* Saved entries
---------------
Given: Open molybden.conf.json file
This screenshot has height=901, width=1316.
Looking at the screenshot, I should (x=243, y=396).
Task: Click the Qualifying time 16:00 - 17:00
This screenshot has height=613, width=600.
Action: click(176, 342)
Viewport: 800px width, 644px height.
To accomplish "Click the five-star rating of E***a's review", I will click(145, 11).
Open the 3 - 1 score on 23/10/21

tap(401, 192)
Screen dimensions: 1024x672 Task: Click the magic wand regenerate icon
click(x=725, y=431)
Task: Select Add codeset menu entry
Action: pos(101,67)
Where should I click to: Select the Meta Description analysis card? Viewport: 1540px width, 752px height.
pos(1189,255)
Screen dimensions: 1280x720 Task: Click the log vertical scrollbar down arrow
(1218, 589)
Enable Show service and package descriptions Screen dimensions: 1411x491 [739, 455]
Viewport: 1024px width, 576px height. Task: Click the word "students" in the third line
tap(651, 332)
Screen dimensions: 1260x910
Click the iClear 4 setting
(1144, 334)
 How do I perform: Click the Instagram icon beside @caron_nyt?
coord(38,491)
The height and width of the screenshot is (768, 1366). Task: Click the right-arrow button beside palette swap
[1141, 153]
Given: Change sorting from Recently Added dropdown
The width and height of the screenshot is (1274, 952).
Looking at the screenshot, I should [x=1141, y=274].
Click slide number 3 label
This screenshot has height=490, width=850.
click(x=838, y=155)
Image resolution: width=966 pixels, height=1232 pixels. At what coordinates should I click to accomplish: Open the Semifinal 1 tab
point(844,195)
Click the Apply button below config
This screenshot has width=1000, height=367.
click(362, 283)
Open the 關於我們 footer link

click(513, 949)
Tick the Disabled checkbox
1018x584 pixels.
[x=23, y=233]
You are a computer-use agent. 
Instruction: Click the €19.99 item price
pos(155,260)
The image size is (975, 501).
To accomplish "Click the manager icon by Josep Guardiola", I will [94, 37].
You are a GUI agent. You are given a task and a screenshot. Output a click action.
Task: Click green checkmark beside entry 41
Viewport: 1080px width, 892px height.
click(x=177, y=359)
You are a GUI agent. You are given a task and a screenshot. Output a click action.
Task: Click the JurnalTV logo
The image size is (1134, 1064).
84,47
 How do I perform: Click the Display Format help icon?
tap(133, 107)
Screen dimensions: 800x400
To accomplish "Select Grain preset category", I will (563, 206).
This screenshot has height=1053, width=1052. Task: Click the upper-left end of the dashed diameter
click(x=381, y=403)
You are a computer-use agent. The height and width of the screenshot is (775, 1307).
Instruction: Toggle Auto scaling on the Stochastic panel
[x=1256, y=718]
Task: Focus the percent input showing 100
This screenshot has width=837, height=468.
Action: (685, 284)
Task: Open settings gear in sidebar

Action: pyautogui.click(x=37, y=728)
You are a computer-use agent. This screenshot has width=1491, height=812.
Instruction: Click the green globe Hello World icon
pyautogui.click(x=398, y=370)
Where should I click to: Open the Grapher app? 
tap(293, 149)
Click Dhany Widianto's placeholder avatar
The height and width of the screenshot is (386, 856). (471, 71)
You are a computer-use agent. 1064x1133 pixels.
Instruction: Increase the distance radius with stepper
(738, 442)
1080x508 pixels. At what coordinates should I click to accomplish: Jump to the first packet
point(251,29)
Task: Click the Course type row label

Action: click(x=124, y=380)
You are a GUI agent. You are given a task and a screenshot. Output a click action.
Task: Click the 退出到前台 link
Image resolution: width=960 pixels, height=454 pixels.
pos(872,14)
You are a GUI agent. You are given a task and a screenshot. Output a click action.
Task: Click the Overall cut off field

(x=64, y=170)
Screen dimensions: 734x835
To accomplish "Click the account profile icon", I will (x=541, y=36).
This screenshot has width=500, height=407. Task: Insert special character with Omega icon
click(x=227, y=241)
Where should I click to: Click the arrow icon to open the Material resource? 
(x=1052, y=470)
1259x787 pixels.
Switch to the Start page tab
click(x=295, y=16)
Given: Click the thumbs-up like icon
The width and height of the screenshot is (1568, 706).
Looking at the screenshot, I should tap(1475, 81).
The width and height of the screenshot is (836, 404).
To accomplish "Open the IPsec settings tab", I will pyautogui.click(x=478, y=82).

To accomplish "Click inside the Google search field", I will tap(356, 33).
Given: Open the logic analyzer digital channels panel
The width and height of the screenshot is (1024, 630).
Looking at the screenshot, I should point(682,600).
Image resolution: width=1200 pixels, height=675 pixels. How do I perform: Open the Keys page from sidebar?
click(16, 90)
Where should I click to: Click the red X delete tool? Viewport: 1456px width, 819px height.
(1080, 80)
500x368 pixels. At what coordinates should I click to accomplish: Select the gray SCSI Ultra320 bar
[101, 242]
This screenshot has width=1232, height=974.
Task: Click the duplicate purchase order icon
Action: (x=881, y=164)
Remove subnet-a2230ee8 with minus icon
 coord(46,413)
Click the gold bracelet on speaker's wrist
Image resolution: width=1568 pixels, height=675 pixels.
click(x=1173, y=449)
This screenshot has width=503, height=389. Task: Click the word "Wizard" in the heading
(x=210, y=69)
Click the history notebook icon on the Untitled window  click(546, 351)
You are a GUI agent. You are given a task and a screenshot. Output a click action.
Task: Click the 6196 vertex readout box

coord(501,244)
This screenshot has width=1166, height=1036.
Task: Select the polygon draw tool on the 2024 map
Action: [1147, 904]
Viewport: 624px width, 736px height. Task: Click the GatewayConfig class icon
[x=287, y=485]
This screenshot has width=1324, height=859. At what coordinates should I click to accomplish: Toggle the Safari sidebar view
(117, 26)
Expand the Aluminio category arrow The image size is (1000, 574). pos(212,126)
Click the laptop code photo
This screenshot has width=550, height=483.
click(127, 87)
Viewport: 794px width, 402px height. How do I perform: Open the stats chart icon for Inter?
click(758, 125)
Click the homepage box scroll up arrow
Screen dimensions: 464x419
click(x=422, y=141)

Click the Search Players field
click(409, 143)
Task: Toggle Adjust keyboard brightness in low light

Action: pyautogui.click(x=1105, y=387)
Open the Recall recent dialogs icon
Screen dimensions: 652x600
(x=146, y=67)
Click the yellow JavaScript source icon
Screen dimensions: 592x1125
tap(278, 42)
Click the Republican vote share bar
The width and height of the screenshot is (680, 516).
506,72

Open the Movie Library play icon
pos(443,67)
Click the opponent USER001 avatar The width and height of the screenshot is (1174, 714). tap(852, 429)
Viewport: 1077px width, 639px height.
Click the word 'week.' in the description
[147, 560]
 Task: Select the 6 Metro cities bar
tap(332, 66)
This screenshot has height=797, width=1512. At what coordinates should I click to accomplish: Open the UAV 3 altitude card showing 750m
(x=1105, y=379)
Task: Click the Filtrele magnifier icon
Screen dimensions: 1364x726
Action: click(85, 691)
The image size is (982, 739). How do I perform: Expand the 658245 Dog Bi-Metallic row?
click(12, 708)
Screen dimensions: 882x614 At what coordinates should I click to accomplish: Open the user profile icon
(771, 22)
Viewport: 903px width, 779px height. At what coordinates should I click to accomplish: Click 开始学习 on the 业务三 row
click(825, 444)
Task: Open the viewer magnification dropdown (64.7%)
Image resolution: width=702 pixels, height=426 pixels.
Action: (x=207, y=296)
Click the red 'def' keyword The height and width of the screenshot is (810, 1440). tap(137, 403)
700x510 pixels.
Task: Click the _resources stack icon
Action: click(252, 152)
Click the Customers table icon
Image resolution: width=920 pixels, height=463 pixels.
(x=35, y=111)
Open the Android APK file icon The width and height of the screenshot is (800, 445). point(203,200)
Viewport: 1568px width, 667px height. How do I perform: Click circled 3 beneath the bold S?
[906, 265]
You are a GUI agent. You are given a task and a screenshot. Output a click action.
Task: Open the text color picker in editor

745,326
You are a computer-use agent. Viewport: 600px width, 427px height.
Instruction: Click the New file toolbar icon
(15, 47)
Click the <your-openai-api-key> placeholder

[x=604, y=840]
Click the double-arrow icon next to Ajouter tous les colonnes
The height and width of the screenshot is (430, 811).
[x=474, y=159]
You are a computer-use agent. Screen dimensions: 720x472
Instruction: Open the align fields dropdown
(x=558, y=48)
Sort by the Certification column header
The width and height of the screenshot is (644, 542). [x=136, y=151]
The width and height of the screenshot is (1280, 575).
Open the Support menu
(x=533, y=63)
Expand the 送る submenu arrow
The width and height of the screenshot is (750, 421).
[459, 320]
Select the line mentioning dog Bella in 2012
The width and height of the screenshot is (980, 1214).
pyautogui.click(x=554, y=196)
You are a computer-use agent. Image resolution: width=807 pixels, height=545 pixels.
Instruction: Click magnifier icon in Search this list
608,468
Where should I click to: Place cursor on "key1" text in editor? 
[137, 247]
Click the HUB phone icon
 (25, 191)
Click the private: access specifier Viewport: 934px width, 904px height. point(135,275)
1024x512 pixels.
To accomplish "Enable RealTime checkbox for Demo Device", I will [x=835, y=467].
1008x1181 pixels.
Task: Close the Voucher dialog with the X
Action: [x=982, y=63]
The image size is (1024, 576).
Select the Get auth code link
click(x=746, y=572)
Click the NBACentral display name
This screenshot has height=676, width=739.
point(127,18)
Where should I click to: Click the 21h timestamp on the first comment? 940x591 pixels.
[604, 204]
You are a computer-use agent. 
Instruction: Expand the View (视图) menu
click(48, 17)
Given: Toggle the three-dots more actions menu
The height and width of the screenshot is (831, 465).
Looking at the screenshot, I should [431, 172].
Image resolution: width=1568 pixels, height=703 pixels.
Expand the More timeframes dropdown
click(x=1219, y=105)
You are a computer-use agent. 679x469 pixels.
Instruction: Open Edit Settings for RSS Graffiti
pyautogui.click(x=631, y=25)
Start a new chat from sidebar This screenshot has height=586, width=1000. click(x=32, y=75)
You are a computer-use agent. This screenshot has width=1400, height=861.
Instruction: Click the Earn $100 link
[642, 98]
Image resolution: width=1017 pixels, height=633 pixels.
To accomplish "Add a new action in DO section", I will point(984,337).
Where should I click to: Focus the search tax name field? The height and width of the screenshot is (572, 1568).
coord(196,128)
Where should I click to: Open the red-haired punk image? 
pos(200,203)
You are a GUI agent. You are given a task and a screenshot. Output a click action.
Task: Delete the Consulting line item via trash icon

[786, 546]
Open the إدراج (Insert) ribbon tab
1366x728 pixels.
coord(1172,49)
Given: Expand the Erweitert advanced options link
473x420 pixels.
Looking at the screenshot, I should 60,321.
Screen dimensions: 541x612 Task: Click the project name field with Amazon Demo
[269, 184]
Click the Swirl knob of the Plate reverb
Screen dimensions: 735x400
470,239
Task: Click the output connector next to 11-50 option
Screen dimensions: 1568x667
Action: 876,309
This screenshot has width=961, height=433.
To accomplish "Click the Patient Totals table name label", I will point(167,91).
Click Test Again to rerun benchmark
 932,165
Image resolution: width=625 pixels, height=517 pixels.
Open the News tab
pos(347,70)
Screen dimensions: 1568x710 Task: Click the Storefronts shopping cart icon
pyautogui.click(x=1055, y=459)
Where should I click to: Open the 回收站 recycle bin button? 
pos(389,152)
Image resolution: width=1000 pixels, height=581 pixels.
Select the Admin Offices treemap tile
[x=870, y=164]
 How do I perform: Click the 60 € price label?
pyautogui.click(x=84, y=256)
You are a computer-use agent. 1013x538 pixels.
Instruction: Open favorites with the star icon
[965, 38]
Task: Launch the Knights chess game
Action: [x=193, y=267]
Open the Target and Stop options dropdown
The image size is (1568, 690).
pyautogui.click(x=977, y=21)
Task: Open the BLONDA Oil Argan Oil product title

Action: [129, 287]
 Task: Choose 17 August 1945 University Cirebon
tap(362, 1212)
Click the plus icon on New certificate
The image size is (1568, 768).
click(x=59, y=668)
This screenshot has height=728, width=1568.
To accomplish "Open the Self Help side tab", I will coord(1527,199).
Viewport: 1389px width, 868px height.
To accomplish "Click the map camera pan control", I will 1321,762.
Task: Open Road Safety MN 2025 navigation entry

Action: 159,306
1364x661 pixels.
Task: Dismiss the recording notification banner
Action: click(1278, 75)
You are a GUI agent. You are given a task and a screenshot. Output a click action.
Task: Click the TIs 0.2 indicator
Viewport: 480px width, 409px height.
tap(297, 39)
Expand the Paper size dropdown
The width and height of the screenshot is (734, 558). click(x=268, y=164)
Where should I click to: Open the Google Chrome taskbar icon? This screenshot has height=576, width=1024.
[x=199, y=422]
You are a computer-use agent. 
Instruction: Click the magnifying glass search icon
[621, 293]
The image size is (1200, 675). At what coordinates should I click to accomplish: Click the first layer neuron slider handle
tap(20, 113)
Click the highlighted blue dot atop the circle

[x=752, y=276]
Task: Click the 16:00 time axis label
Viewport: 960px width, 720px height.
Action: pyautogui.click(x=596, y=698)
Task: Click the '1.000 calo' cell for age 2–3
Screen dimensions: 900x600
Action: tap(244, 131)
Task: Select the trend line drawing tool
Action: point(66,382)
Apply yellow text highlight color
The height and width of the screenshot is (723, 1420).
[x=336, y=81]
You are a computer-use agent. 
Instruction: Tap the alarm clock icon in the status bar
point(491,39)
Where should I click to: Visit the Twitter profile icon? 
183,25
---------------
* REQUIRED ACTION
Say how many lines in the entries include the string "options", and write nothing besides that number.

* RESPONSE TO THIS EXERCISE
2